Lorsque Vanaja s’installe à son atelier, et qu’elle tire sur le fil de sa bobine, celui-ci prend déjà naturellement, instinctivement une première forme, une courbure qui sera comme une première inspiration pour la forme à venir… face à ce matériau récalcitrant qu’il faudra dompter, armée de sa seul pince, l’artiste se retrouve tel le peintre face à sa toile blanche, tirant sur le fil d’Ariane en espérant trouver une fois l’œuvre terminée un début de réponse.

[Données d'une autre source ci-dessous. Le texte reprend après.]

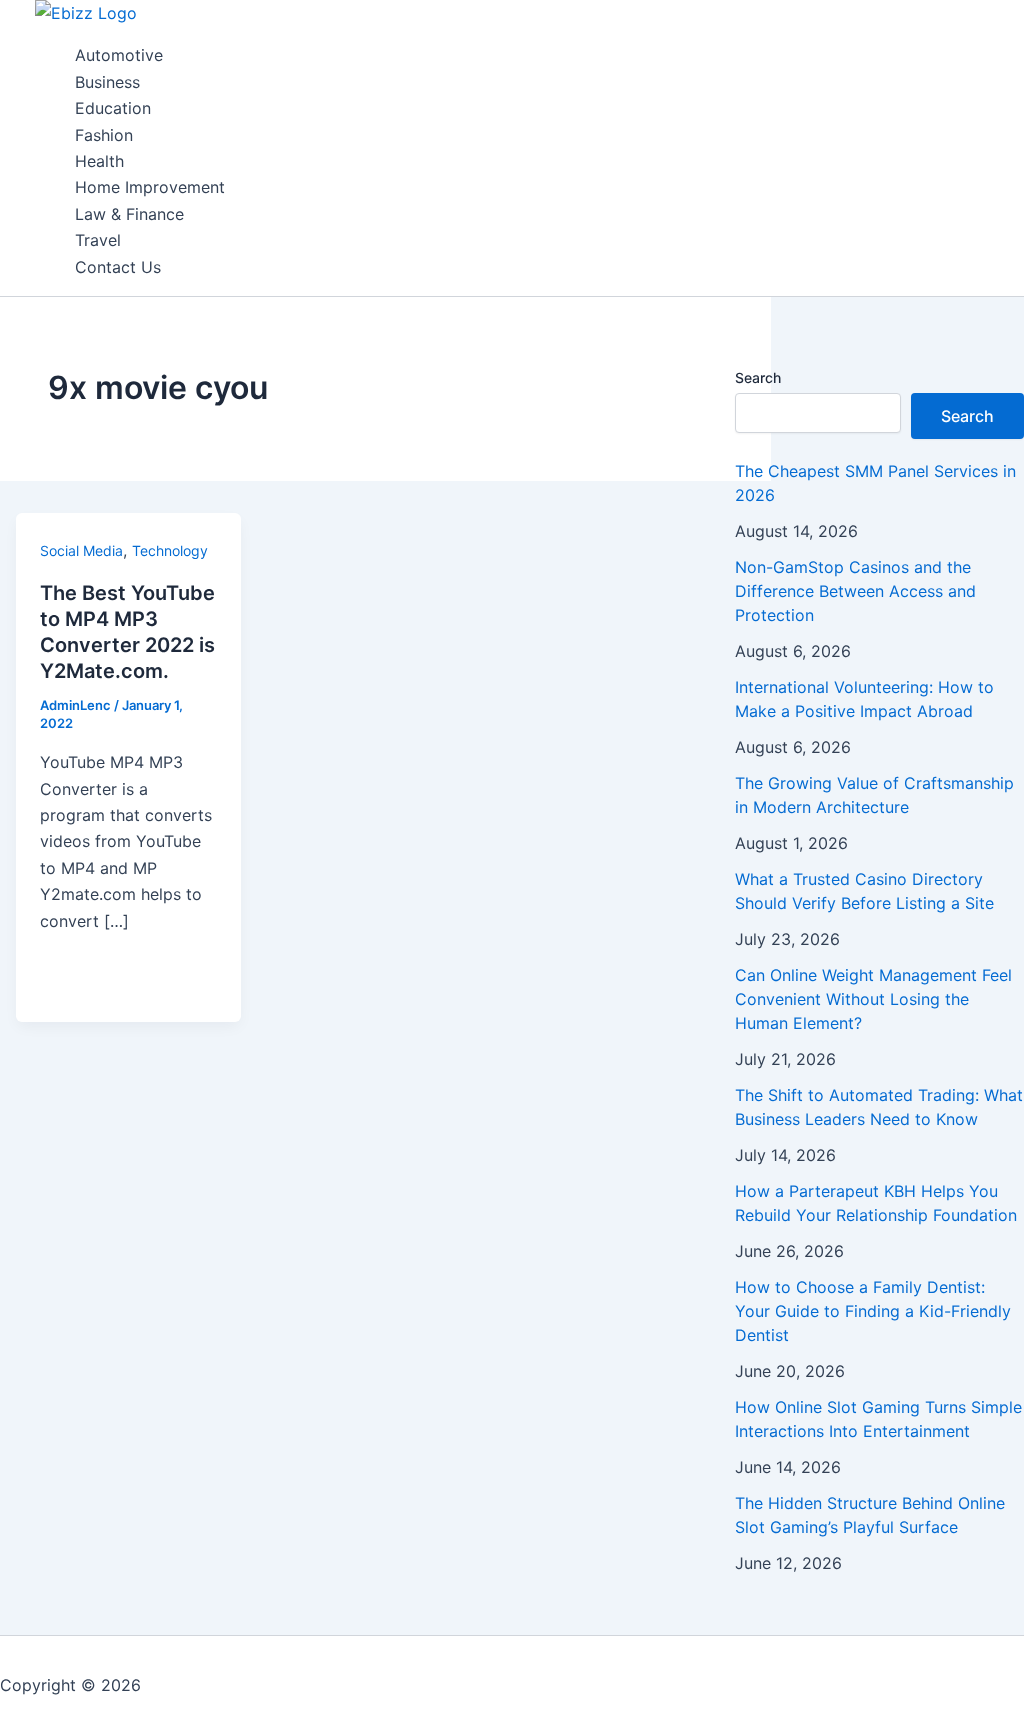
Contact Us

Aux Beaux-arts, Vanaja était fascinée par la couleur plutôt que par la forme, à part Klimt dont les enluminures et les spirales laissaient présager inconsciemment la voie empruntée quelques années plus tard. Le jour où par hasard elle toucha le fil de fer, en découvrant alors un matériau qui se pliait à ses désirs créatifs. Utilisant toutes les techniques liées au fil : tissage, tricots, vanneries et couture, elle mesura l’étendue des possibilités pour exprimer par le geste son inspiration. Tournant le dos à la couleur pour s’exprimer en « noir et blanc », avec les vides et les pleins, l’ombre et la lumière…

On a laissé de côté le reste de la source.